═════ RECORDS SUPPLIED ═════
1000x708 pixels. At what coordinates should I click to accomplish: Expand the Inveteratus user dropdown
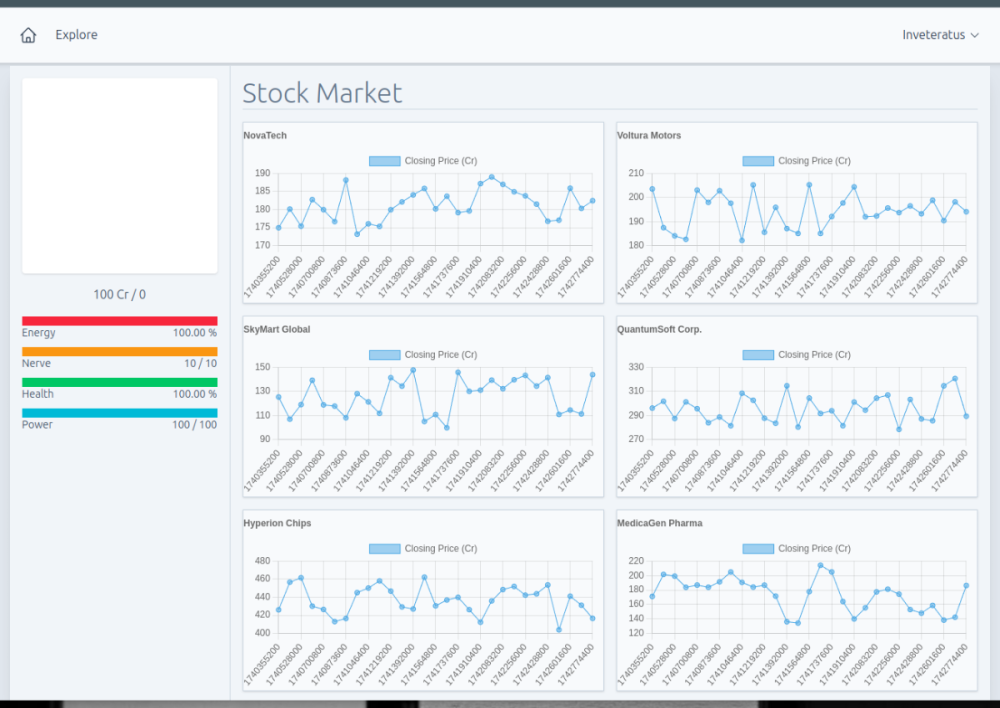(x=940, y=35)
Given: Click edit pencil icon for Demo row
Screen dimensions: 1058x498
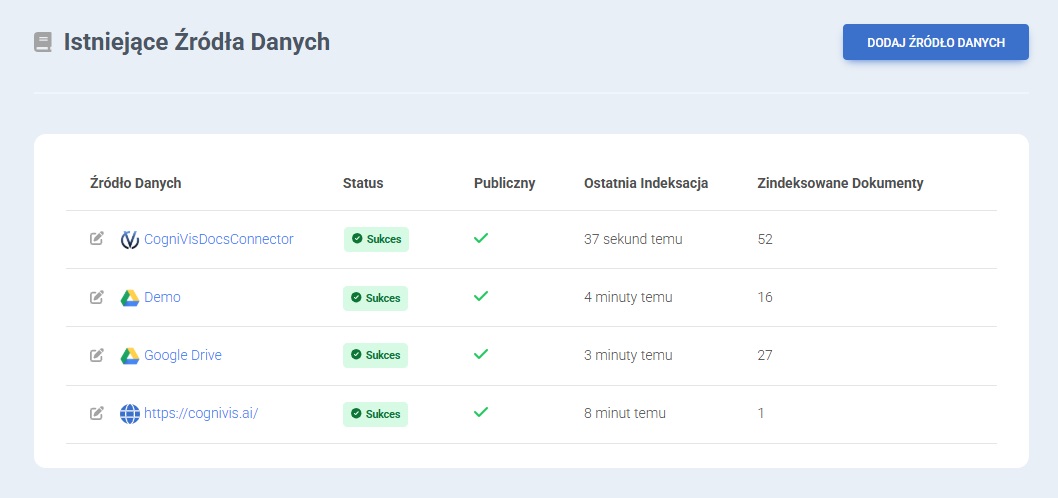Looking at the screenshot, I should tap(97, 297).
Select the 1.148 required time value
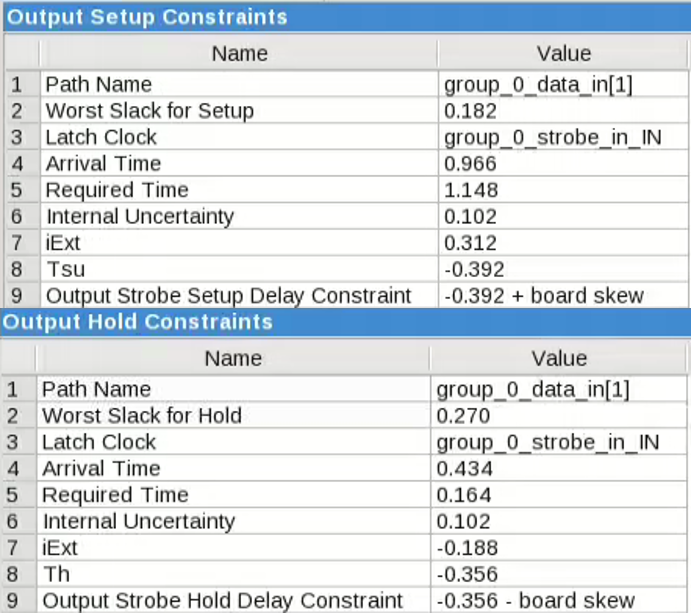Viewport: 691px width, 613px height. click(x=469, y=190)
═════
### ACTION ITEM
Reproduce word for word the lines from the one containing "Screen dimensions: 1058x498" through the end of the data, both ends kept. Drop the pictures.

### SOLUTION TO THIS EXERCISE
Screen dimensions: 1058x498
Looking at the screenshot, I should tap(97, 297).
Select the 1.148 required time value
Viewport: 691px width, 613px height. click(x=469, y=190)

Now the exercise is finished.